Rooms identified through simulation models and activity analysis could benefit from dedicated approaches such as air filtration, systematic surface disinfection, non-ionizing electric fields [59], or the use of far-UVC lamps to significantly reduce the risk of pathogen spread.

This study provides a foundation for further assessing the spread of pathogens aboard military ships. The results can be refined to target those pathogens that have the greatest impact on operational missions and that require appropriate countermeasures. Additional studies are needed to identify common characteristics among the pathogens of interest. These characteristics will then help to determine effective control strategies, which can be evaluated through:

• Experimental trials in a controlled environment to test the effectiveness of detection, identification, containment, and elimination solutions adapted to the constraints of the maritime environment (humidity, salinity, and vibrations); and
• Numerical simulations (particularly computational fluid dynamics) to model the spread of pathogens and assess preventive and detection measures.
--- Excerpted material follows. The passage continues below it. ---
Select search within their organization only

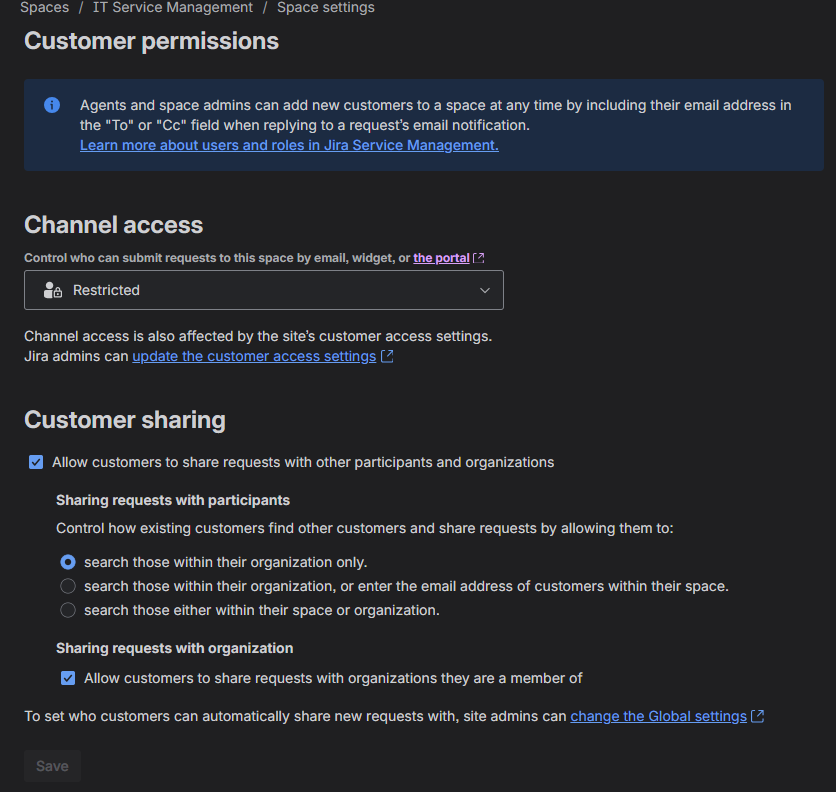67,562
This study highlights the high risk of airborne transmission and emphasizes the importance of studying this mode of transmission in future research. In addition, an analysis of sailors’ activities on board would help identify practices and times of day that promote disease transmission. However, since access to ships is restricted due to military confidentiality, the use of agent-based simulation models would be helpful.

6. Conclusions

In light of the results from similar studies, this review emphasizes that managing infectious diseases in military naval settings requires specific solutions, such as modeling crew interactions and integrating containment measures into the design of the ships themselves. The adoption of measures inspired by studies of other closed environments could also strengthen the biological resilience of military ships, helping to better anticipate and contain outbreaks. By developing early detection strategies and tailoring interventions to the characteristics of military ships, this study could also inspire more robust epidemic prevention policies, thereby minimizing operational risks.